Find the lines in the records below that contain "agent", and report each of them.

++++ Extracted material

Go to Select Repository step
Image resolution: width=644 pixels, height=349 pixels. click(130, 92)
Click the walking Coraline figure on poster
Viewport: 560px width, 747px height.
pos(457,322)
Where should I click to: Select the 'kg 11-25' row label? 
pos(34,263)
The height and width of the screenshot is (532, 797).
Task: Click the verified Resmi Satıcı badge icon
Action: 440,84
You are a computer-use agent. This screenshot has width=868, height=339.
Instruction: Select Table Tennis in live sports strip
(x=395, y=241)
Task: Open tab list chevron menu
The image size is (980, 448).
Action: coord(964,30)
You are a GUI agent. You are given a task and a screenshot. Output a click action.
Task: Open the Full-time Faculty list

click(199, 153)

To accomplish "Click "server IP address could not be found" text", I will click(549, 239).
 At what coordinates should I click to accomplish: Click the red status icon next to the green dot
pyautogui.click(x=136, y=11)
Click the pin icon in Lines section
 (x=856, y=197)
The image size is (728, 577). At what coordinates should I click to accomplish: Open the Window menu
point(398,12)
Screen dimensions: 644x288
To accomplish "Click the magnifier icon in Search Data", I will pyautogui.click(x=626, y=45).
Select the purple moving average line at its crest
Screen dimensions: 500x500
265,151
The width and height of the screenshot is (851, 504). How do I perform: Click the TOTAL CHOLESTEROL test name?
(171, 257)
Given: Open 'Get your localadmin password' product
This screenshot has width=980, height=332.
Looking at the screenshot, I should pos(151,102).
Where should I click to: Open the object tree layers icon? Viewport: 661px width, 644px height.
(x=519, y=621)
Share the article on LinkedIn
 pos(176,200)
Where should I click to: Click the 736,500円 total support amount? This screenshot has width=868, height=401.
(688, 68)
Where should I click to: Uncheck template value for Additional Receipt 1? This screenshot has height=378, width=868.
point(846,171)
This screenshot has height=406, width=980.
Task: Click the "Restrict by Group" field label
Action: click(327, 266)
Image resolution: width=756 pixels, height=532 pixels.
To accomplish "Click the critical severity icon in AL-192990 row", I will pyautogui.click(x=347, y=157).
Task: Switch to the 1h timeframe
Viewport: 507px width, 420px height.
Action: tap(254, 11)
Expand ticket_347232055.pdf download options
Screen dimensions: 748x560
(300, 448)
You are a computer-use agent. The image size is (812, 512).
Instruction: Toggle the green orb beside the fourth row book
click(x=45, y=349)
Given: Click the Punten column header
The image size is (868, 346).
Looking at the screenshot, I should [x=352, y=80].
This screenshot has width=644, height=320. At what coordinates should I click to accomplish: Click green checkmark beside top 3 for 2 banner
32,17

++++++++

### Exercise answer
You are a computer-use agent. This screenshot has width=868, height=339.
You are a GUI agent. You are given a task and a screenshot. Output a click action.
You are a computer-use agent. The image size is (812, 512).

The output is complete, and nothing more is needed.